I'm not particularly familiar with the boost libraries, so there may be a more standard way to do this, but I think you can do what you want with iterators and the STL transform function template. The introduction to the uBLAS library documentation says its classes are designed to be compatible with the same iterator behavior that is used in the STL. The boost matrix and vector templates all have iterators which can be used to access the individual elements. The vector has begin()
and end()
, and the matrix has begin1()
, end1()
, begin2()
, and end2()
. The 1
varieties are column-wise iterators and the 2
varieties are row-wise iterators. See the boost documentation on VectorExpression and MatrixExpression for a little more info.
Using the STL transform
algorithm, you can apply a function to each element of an iterable sequence and assign the result to a different iterable sequence of the same length, or the same sequence. So to use this on a boost uBLAS vector you could do this:
using namespace boost::numeric::ublas;
// Create a 30 element vector of doubles
vector<double> vec(30);
// Assign 8.0 to each element.
std::fill(vec.begin(), vec.end(), 8.0);
// Perform the "Gamma" function on each element and assign the result back
// to the original element in the vector.
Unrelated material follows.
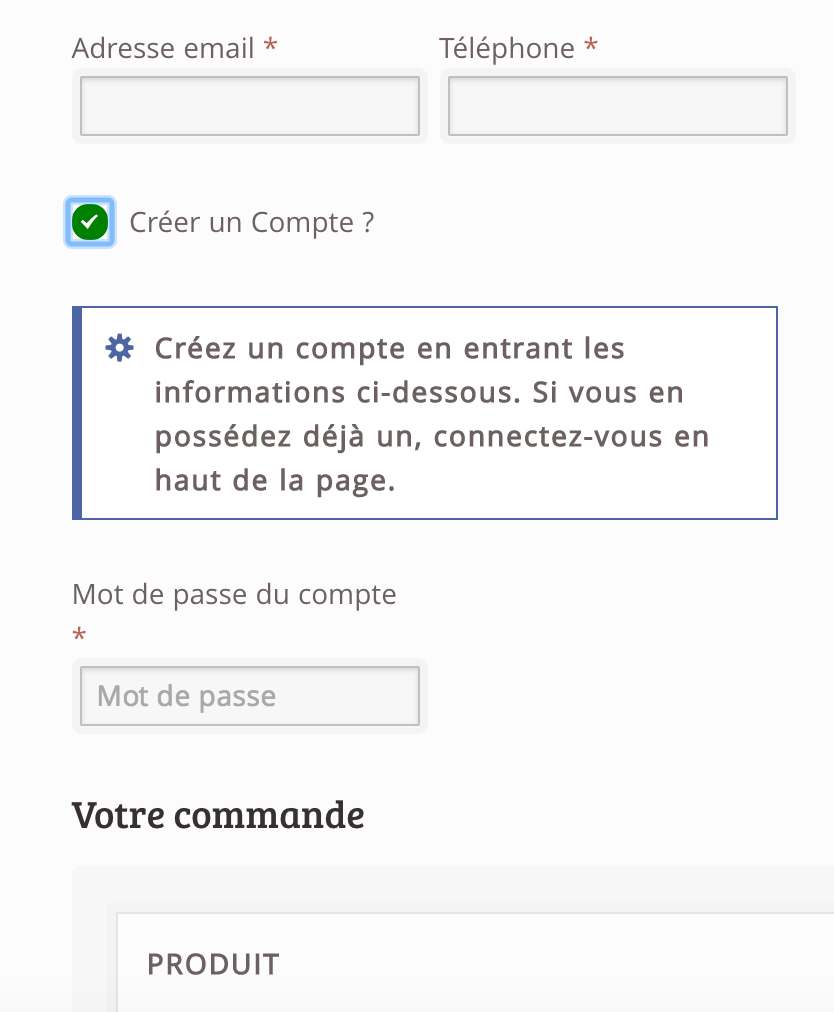Click the Adresse email field label
Viewport: 834px width, 1012px height.
pos(163,48)
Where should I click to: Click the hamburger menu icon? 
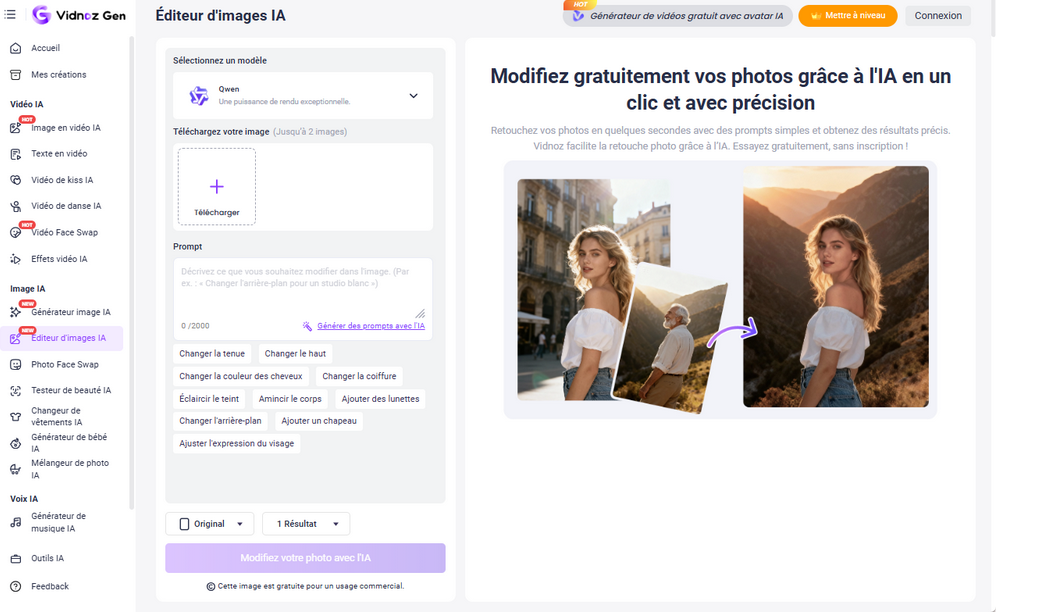coord(10,15)
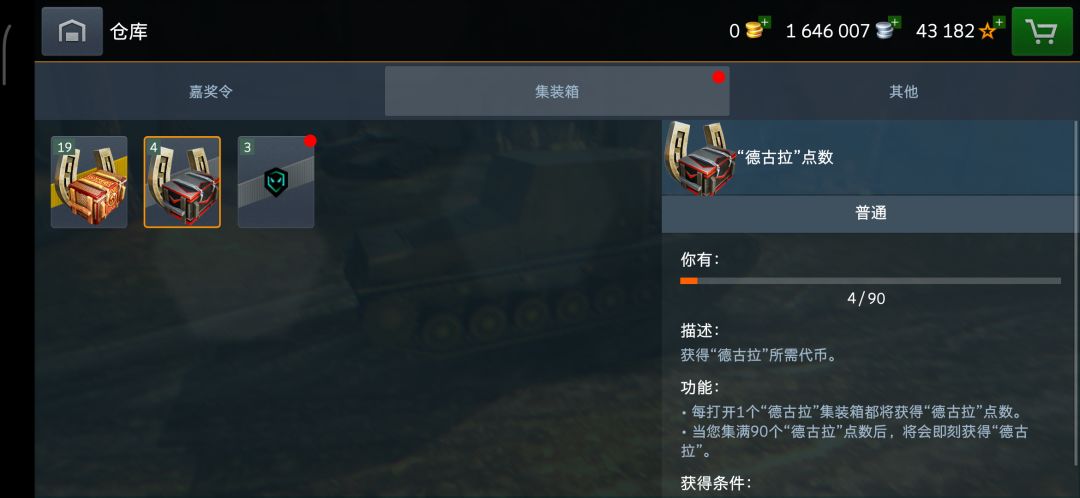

std::transform(vec.begin(), vec.end(), vec.begin(), boost::math::tgamma);
For a matrix it would be basically the same thing, you would use either the 1
or 2
family of iterators. Which one you choose to use depends on whether the memory layout of your matrix is row major or column major. A cursory scan of the uBLAS documentation leads me to believe that it could be either one, so you will need to examine the code and determine which one is being used so you choose the most efficient iteration order.
matrix<double> mat(30, 30);
.
.
.
std::transform(mat.begin1(), mat.end1(), mat.begin1(), boost::math::tgamma);
The function you pass as the last argument can be a function taking a single double argument and returning a double value. It can also be a functor.
This is not exactly the same as the vectorization example you cited, but it seems like it should be pretty close to what you want.